How many lines of the records hold the string "will"? Reply with the number alone.
----
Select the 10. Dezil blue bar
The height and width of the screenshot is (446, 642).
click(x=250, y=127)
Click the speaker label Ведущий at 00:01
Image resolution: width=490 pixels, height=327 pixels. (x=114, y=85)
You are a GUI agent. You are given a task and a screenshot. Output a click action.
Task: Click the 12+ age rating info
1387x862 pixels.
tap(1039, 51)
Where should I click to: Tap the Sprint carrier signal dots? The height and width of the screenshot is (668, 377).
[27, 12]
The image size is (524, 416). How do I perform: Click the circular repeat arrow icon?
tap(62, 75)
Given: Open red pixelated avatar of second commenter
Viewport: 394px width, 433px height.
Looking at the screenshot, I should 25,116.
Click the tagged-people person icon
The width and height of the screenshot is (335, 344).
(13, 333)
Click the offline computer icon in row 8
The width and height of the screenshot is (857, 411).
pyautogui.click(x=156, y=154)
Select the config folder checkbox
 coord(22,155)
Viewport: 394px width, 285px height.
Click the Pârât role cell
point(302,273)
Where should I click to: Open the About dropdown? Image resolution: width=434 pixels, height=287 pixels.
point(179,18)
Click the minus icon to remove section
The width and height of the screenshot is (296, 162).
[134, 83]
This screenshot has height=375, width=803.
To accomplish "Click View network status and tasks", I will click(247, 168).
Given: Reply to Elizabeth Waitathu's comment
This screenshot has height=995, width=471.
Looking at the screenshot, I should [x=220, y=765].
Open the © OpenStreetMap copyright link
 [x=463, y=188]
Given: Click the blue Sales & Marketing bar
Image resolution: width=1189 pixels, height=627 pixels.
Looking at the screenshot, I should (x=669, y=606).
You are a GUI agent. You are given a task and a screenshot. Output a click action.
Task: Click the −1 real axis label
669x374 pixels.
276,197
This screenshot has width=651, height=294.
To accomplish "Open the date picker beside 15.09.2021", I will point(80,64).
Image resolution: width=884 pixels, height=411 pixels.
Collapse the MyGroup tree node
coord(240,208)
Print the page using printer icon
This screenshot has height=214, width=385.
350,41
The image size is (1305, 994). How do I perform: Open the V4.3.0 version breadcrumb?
----
**Answer area**: 2